At the highest level, SEL 1, TikTok has massive penetration, at 57% of this population segment. It drops off steadily to 28% at SEL 8, and then almost vanishes, with the two lowest SELs seeing below 8% penetration.

“This partly tells us that TikTok and privilege go hand in hand, across all population groups.”

Meanwhile, the industry survey conducted as part of study, among more than 100 of the country’s biggest brands, revealed that Twitter experienced a significant decline in the percentage of major brands using it as a marketing platform, dropping from 69% to 63%, compared to a high of 88% in 2019.

Says Oresti Patricios, CEO of Ornico: “One of the big shifts measured in the survey was in the proportion of companies at the highest spend category and those at the lowest. Almost the exact percentage of decline in those spending more than R50,000 a month, a 9% drop from 22% down to 13%, was applied to the increase in the lowest category.

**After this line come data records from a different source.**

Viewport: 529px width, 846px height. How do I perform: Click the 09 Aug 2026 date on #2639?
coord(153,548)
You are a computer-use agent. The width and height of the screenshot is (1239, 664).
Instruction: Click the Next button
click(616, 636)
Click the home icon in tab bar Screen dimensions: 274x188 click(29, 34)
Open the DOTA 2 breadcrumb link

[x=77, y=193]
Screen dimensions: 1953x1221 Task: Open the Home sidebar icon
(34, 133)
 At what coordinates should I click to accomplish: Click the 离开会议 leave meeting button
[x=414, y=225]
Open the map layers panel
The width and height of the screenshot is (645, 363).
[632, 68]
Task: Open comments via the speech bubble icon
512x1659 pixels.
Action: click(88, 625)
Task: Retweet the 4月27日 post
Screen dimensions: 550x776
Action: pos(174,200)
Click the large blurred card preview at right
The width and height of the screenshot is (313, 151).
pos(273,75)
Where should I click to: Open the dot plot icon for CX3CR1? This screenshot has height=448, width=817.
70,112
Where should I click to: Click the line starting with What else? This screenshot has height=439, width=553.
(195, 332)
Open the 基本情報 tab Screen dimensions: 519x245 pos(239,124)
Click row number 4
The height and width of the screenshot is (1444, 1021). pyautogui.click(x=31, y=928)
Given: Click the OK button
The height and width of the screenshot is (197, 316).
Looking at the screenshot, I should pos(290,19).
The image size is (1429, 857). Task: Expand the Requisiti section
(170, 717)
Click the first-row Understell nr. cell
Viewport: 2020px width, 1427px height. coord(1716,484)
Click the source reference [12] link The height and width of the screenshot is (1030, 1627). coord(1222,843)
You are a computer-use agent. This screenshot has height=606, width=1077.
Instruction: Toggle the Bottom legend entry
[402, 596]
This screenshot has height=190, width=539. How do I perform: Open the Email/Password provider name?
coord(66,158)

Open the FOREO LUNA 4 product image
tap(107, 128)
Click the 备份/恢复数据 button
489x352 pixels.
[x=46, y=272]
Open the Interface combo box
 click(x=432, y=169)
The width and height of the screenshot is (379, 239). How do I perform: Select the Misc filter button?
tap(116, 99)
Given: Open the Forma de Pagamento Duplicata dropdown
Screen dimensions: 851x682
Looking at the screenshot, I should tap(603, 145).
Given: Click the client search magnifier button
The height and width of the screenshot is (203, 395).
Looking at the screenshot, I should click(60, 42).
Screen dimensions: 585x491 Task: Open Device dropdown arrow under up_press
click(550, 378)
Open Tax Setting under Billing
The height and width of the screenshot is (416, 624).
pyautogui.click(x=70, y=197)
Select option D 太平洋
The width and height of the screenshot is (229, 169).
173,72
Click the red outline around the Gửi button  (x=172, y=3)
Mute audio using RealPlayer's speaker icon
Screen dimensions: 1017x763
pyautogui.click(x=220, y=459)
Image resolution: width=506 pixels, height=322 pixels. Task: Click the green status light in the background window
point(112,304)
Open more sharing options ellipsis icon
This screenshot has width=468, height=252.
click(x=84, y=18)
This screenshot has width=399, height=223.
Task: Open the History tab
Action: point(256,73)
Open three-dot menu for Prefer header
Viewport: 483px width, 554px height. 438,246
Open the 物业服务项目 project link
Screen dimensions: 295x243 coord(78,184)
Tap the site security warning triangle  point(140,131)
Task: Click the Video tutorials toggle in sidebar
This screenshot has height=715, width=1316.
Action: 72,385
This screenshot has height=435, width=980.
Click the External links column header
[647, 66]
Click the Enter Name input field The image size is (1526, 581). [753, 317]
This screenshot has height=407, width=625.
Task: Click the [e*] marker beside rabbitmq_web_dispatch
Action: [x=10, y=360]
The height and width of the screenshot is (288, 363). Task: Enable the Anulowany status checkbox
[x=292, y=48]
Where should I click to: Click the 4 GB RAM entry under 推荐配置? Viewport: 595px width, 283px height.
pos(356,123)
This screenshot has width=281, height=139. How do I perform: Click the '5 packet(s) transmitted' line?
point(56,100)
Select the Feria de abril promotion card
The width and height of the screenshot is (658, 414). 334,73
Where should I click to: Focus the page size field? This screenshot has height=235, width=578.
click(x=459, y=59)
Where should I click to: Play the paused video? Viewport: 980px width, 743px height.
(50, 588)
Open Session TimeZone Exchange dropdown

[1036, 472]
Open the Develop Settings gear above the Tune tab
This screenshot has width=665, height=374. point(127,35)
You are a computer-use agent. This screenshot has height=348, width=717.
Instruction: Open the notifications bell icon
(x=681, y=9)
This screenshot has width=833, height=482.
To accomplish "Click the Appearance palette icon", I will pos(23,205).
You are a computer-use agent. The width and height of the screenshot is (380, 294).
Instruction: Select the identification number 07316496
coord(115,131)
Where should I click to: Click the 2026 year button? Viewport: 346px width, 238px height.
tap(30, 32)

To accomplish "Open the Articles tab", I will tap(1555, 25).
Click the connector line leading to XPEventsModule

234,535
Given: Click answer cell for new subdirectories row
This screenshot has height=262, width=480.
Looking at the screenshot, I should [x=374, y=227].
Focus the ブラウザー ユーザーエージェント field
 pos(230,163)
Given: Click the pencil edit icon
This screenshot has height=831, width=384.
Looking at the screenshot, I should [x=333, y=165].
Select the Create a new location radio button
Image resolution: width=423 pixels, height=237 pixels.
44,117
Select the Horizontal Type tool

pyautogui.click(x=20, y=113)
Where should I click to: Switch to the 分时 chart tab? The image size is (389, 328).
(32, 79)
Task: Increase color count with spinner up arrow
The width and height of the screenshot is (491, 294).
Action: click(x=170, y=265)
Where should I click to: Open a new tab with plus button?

“The survey saw a 10%, rise from 54% to 64%, in the percentage of those spending less than R10,000 a month. Interestingly, this coincided with a similar rise in the proportion of companies using social media as a means to lower cost of communications, from 20% to 27%.”

On the question of whether social media brought brand returns, the positive response remains rock-steady at 65%, says Patricios.

“When asked to specify returns, one stood out above all others: Brand awareness. While it did lead the way last year, at 60%, it thoroughly dominated, with 91% citing this benefit.”

The industry survey offers valuable insights into the changing dynamics of social media in South Africa. As brands navigate the evolving digital landscape, understanding these trends is crucial for developing effective marketing strategies and maximizing their online presence.

Among other, Patricios warns in the introduction to the South African Social Media Landscape 2023 report that artificial intelligence (AI) holds the potential to hand control of social media to bots.

“As we witness the increasing integration of AI-based technologies into every facet of our online existence, we are inadvertently surrendering the right to our internet freedom to unconscious algorithms,” he says. “Once a space where the human touch prevailed, social media now veers toward a future where we engage with bots, moderated by bots, and our very opinions are shaped by bots.”